Document section.
.....

The theorem establishes that the major third interval, defined as the ratio 5/4, receives positive valence classification when the threshold is zero. Music theorists working in the Recognition Science framework would cite this result to anchor the positive character of the major third under the ledgerSkew measure. The proof proceeds by unfolding the classification definition, substituting the precomputed skew value of 9/20 from the companion lemma, and verifying the inequality by normalization.

Claim. Let $r = 5/4$ denote the major third ratio. Then classifyValence$(r, 0) = $ positive, where classifyValence$(r, t)$ returns positive precisely when ledgerSkew$(r) > t$.

background

In the MusicTheory.Valence module the classifyValence function maps an interval ratio $r$ and threshold $t$ to a Valence label by comparing ledgerSkew$(r)$ against $t$: positive when the skew exceeds $t$, negative when it falls below $-t$, and neutral otherwise. The majorThird constant is defined as the just ratio $5/4$. The ledgerSkew function supplies the signed deviation measure used for this classification. The upstream major_third_skew lemma records the explicit evaluation ledgerSkew$(5/4) = 9/20$.

.....

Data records
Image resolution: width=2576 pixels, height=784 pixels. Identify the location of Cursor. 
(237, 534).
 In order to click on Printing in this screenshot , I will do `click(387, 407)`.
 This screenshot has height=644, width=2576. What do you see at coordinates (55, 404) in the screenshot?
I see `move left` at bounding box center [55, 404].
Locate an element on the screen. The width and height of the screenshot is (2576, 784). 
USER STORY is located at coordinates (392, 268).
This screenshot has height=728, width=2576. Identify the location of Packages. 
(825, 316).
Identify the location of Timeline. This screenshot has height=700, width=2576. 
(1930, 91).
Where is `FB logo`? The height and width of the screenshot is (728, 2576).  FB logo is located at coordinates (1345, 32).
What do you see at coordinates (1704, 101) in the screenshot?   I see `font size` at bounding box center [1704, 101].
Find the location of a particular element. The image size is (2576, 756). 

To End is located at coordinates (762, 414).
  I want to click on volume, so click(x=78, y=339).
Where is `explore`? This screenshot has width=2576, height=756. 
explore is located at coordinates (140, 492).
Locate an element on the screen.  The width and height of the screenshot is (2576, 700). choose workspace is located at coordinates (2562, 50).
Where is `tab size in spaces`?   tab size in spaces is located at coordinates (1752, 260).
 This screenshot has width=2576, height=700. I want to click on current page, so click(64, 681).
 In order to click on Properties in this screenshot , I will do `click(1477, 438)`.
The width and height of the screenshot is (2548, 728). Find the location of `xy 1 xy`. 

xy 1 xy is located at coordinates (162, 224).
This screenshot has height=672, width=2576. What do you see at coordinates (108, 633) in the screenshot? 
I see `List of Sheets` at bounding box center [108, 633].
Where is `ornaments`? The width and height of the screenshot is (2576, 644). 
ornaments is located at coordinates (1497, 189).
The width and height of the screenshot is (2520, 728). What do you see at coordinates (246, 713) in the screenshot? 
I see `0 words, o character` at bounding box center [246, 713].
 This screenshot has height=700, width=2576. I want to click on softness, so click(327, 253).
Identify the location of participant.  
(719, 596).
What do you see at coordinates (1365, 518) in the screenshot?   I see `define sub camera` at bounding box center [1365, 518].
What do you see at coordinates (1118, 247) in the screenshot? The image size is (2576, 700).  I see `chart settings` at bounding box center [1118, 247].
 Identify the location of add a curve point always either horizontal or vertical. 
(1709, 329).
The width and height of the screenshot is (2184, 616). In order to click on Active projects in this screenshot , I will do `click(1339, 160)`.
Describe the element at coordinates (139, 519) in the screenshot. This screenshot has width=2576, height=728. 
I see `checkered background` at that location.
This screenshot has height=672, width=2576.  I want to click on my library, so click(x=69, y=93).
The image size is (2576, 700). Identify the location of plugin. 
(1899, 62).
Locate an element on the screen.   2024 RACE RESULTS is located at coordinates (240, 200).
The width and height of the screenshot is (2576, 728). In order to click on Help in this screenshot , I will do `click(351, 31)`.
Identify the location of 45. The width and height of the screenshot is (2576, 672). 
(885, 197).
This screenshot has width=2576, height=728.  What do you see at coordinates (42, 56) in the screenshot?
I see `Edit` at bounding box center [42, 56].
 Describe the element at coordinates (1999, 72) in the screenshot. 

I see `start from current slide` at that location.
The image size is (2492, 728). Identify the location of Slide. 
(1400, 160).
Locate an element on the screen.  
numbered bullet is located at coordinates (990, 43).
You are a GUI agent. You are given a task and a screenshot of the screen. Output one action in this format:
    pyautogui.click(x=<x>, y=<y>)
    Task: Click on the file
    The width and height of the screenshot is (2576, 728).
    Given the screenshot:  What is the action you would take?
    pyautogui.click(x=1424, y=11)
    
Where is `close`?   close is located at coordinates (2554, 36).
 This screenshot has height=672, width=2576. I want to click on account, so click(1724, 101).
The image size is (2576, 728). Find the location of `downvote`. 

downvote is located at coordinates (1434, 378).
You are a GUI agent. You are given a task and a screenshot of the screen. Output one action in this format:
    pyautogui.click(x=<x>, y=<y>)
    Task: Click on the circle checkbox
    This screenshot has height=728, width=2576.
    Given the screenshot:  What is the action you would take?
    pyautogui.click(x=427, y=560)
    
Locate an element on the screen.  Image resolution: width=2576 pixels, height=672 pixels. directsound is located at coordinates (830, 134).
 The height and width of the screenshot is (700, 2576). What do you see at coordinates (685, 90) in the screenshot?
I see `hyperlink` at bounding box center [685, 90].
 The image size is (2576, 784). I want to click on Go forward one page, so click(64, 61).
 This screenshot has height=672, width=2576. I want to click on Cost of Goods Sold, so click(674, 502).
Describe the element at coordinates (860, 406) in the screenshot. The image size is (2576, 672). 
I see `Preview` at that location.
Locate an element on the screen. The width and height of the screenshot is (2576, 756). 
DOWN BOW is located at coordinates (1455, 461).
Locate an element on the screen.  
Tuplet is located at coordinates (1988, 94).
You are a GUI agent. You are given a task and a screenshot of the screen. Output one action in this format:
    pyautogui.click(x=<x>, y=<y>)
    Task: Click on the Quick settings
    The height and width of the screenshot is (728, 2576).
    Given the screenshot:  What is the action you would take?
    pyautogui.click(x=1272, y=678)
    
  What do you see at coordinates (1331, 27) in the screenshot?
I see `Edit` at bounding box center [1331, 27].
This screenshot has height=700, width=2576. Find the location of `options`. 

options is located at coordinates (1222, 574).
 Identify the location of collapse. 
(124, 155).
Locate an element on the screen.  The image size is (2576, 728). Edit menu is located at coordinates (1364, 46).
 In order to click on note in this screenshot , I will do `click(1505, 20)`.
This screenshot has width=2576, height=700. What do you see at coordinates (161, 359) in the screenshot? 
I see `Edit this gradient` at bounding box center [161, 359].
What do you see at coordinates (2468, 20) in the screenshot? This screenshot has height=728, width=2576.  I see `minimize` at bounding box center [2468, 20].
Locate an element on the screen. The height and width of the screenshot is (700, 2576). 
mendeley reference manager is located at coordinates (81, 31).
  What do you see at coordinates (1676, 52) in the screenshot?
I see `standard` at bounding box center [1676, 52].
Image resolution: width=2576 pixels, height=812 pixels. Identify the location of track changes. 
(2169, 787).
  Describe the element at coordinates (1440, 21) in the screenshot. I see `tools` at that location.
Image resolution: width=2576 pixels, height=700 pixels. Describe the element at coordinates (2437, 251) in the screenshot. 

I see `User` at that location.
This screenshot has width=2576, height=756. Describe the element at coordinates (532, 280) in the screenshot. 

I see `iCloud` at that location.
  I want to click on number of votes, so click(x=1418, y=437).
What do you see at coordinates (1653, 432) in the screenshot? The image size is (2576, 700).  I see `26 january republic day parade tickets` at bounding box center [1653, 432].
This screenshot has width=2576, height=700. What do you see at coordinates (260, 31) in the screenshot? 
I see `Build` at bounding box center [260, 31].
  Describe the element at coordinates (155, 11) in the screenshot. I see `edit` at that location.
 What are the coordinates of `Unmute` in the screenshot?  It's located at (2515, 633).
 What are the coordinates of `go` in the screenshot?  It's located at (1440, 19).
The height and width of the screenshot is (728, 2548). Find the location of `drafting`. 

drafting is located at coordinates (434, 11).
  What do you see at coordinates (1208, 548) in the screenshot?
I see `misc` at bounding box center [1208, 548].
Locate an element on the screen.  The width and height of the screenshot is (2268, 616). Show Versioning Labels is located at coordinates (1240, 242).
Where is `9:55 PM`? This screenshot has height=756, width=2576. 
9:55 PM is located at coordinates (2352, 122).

.....

Task brief. Continue the passage on the valence classification of the major third from the point where it stops.

Result of the exercise.
proof idea

The term-mode proof first unfolds classifyValence to expose the conditional ledgerSkew majorThird > 0. It then rewrites the ledgerSkew term via the major_third_skew lemma, which supplies the concrete value 9/20. The final norm_num step dispatches the arithmetic comparison 9/20 > 0.

why it matters

The result confirms the positive valence assignment for the major third, supporting the framework's systematic classification of harmonic intervals by ledgerSkew sign. It draws directly on the major_third_skew computation and the classifyValence definition. Within the Recognition Science music-theory layer such valence statements contribute to aesthetic analysis of scales and modes, although no downstream theorems currently depend on this particular declaration.